Indah masih tergulai lemah di atas bedpasian. Kedua matanya terpejam sedari tadi. Prapto masih terjaga menunggui istrinya, meskipun sesekali rasa kantuk datang menyerang.
"Selamat malam, Bapak!" ucap seorang wanita berseragam putih melemparkan senyum pada Prapto yang tersadar.
Prapto mengusap kedua matanya yang terasa lengket untuk beberapa saat.
"Iya, Dok!" jawab Prapto kemudian. Menunggu Dokter memeriksa keadaan Indah.
"Bagaimana dengan keadaan istri saya, Dok?" tanya Prapto.
"Menurut hasil pemeriksaan, istri bapak tidak hamil. Bahkan kandungan istri Bapak masih norma tidak ada bekas janin sama sekali dan pendarahan yang terjadi infeksi yang terjadi pada kandungannya," tutur Suster pada Prapto yang mengeryitkan dahi menatap bingung.
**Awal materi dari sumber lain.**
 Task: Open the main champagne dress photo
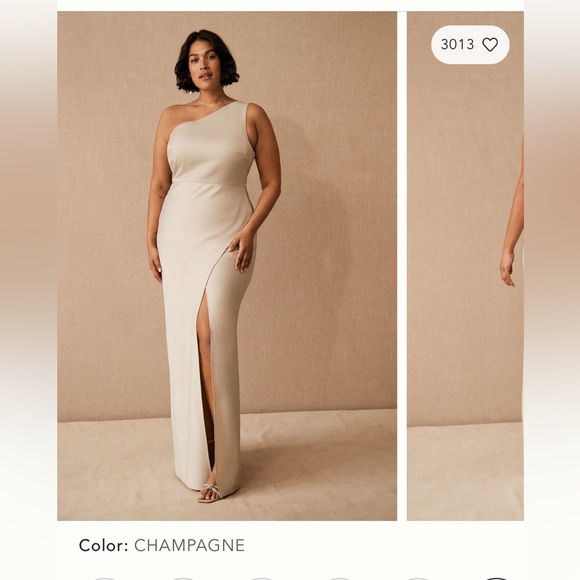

"Tapi, bagaimana bisa Dok? Beberapa waktu yang lalu istri saya jelas-jelas hamil Dokter, dan sekarang Dokter mengatakan bahwa istri saya tidak pernah hamil," debat Prapto.
"Tapi begitulah hasil pemeriksaan kami, Pak!" sahut Dokter wanita itu pada Prapto.
"Baiklah, nanti saya akan memberikan resep untuk Bapak tebus di apotik," imbuhnya.
"I-iya, Dok!" jawab Prapto dengan nada terbata. Wajahnya terlihat sedang berpikir.
Ini bukanlah pertama kalinya Indah dan Prapto kehilangan janinnya. Sembilan tahun menikah dan mereka sangat mendambakan keturunan. Namun setiap kali Indah hamil, pasti akan berujung dengan kejadian misterius seperti ini. Semua cara sudah dilakukan oleh Prapto dan Indah. Mulai dari cara medis hingga spritual. Wanita yang pernah mengidap kista itu kembali harus dirundung kesedihan.
****
Indah terkejut, kini dirinya berada di lereng bukit gunung Semeru. Ia melihat Lastri, ibunya bertelanjang dada tanpa satu helai benang pun berjalan masuk ke dalam hutan, menyusuri pepohonan tinggi besar yang memenuhi hutan. Indah masih terus mengikuti Lastri dari arah kejauhan. Suara binatang liar terdengar begitu jelas dan mencekam di kegelapan malam. Keringat dingin bercucuran dari tubuh Indah bersama rasa takut yang bergejolak. Indah melangkahkan kakinya begitu pelan agar tidak menimbulkan suara yang membuat Lastri mengetahui bahwa Indah sedang mengikutinya.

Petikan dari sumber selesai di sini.